From its nonchalantly blunt title forward, “FIELD NIGGAS,” a new film shot, edited and directed by Khalik Allah, aims to smack viewers in the back of the head and snap them to attention. This hourlong feature, the filmmaker’s debut, depicts dozens of faces and bodies, black, white and brown, most of them gathered at the intersection of 125th Street and Lexington Avenue in East Harlem, during the summer of 2014. None of these faces and bodies belong to actors, but it won’t do to call this powerful film a documentary.

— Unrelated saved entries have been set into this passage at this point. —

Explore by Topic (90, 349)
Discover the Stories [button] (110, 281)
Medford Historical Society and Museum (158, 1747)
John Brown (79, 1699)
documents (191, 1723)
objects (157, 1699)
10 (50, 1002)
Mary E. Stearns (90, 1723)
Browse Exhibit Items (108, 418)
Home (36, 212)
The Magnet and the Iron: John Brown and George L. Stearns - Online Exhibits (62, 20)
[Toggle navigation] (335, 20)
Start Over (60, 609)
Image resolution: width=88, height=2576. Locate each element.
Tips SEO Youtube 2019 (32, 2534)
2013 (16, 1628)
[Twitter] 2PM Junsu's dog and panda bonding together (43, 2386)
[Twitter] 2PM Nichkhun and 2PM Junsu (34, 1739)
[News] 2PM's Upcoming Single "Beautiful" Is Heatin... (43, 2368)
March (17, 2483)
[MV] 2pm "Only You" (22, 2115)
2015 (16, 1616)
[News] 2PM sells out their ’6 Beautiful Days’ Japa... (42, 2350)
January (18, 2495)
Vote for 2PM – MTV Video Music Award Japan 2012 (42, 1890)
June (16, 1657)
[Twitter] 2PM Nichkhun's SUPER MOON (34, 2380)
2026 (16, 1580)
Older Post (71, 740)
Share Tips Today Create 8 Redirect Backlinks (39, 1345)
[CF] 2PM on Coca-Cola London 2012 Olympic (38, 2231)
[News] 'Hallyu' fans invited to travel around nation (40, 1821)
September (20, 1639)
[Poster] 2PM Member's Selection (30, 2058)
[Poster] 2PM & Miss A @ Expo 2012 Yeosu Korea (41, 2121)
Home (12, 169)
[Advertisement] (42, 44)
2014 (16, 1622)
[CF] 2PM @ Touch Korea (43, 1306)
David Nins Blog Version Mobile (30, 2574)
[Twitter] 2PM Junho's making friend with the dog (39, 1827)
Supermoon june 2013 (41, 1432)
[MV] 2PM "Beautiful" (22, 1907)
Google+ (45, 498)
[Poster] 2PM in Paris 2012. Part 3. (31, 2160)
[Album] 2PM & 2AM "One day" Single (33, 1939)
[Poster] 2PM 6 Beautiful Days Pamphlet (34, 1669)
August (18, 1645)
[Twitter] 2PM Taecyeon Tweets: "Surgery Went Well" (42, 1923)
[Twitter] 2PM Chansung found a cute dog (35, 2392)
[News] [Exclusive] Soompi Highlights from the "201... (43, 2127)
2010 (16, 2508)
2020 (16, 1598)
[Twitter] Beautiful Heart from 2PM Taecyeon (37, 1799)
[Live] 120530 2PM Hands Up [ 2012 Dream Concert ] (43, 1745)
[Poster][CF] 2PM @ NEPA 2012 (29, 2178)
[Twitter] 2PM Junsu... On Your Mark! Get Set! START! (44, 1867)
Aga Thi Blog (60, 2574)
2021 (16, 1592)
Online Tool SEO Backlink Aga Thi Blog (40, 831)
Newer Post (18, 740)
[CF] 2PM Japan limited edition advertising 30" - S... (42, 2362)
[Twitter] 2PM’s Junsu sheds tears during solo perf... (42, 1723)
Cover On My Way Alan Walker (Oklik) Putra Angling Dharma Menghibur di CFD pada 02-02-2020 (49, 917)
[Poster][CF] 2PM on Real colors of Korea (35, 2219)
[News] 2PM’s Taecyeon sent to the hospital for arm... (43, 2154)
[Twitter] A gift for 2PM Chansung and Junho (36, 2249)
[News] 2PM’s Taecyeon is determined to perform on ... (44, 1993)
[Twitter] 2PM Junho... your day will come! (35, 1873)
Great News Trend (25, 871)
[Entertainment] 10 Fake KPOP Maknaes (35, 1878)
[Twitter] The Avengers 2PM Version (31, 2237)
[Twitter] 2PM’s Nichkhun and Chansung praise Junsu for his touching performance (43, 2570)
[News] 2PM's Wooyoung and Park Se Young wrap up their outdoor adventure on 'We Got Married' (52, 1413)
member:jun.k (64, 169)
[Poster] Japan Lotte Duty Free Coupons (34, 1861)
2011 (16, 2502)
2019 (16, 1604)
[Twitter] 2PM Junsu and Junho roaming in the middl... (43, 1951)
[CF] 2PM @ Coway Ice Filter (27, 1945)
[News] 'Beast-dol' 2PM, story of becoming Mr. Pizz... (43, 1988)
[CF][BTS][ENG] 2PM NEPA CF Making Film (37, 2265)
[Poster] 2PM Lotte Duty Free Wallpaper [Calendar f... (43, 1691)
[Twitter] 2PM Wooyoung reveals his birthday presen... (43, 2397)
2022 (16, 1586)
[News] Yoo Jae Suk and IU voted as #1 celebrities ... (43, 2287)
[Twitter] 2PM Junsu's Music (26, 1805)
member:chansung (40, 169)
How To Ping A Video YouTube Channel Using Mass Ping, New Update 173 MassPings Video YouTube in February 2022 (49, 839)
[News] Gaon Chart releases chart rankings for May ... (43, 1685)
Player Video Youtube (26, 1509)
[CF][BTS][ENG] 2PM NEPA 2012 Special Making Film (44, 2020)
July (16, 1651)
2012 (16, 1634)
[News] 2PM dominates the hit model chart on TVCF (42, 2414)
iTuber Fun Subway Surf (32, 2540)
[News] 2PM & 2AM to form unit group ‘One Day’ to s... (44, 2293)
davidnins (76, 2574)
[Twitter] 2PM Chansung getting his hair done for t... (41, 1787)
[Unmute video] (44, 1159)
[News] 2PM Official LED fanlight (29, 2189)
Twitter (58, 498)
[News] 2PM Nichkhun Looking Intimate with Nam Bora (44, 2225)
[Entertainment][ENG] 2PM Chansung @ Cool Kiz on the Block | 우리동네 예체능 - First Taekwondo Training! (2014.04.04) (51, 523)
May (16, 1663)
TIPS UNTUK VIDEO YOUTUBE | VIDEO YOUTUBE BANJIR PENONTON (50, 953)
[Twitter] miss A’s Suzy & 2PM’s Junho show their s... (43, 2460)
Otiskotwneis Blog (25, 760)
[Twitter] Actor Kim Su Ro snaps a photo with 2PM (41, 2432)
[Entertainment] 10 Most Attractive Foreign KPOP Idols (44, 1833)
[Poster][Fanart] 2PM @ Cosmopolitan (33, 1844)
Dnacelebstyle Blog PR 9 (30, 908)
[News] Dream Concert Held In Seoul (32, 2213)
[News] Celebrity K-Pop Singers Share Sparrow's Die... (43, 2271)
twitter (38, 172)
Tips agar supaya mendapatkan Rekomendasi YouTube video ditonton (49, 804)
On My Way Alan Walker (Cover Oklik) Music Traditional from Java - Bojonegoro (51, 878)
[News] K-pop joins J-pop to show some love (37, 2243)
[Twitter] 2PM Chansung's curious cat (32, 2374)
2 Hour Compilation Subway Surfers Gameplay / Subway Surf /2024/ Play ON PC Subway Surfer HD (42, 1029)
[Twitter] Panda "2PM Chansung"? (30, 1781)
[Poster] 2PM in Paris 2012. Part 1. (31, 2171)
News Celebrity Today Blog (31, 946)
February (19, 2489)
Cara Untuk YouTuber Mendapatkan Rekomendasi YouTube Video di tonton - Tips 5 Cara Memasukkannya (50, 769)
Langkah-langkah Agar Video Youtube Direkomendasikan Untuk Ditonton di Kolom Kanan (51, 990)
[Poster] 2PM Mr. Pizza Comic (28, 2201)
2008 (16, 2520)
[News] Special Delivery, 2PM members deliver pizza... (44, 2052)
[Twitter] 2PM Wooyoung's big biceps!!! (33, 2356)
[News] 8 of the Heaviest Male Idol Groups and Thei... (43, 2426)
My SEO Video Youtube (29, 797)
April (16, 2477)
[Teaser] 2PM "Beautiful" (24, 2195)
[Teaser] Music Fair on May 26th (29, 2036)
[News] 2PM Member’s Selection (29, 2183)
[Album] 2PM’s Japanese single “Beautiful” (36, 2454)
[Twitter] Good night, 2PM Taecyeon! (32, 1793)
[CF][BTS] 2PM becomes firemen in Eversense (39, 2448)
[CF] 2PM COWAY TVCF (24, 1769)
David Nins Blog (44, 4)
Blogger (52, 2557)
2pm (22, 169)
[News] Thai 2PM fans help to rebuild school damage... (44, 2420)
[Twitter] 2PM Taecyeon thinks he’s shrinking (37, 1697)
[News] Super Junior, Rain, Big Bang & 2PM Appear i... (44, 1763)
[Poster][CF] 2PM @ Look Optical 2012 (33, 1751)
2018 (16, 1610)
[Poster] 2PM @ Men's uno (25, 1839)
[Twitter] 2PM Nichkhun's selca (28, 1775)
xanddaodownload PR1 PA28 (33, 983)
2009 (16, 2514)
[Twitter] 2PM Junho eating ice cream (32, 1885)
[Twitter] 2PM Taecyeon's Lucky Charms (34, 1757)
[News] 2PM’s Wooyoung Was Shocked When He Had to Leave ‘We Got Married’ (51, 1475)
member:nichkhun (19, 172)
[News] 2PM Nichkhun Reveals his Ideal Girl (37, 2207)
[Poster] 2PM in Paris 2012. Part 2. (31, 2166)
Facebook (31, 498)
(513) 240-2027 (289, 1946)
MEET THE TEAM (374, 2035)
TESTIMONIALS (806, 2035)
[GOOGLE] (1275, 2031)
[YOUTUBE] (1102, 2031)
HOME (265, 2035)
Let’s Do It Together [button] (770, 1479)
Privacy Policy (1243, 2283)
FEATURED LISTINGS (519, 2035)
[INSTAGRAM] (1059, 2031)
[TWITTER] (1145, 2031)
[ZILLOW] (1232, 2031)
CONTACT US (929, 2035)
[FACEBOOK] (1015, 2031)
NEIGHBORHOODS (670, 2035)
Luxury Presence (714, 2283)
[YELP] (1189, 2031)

Accompanying his images is an asynchronous soundtrack, in which the voices of the subjects hold forth on various topics. “I been around a lot of real people,” one says early on. The emergent theme is that in Harlem, life on the street is a form of prison or slavery. (In some cases, that prison is created by drug addiction; many shots show smoke pouring slowly out of various mouths, and much of the talk in the film is about the street drug K2, a synthetic marijuana.)
And while Mr. Allah mixes some field calls into the soundtrack to underscore this idea of bondage, his film is so beautifully constructed that nothing in it ever seems obvious. In his poetic way, and his eventual approach to the metaphysical, he makes his case. While the movie’s multiple images are never less than numinous, and its rhythms sometimes skirt the strangely seductive, this astonishing movie is the opposite of hypnotic.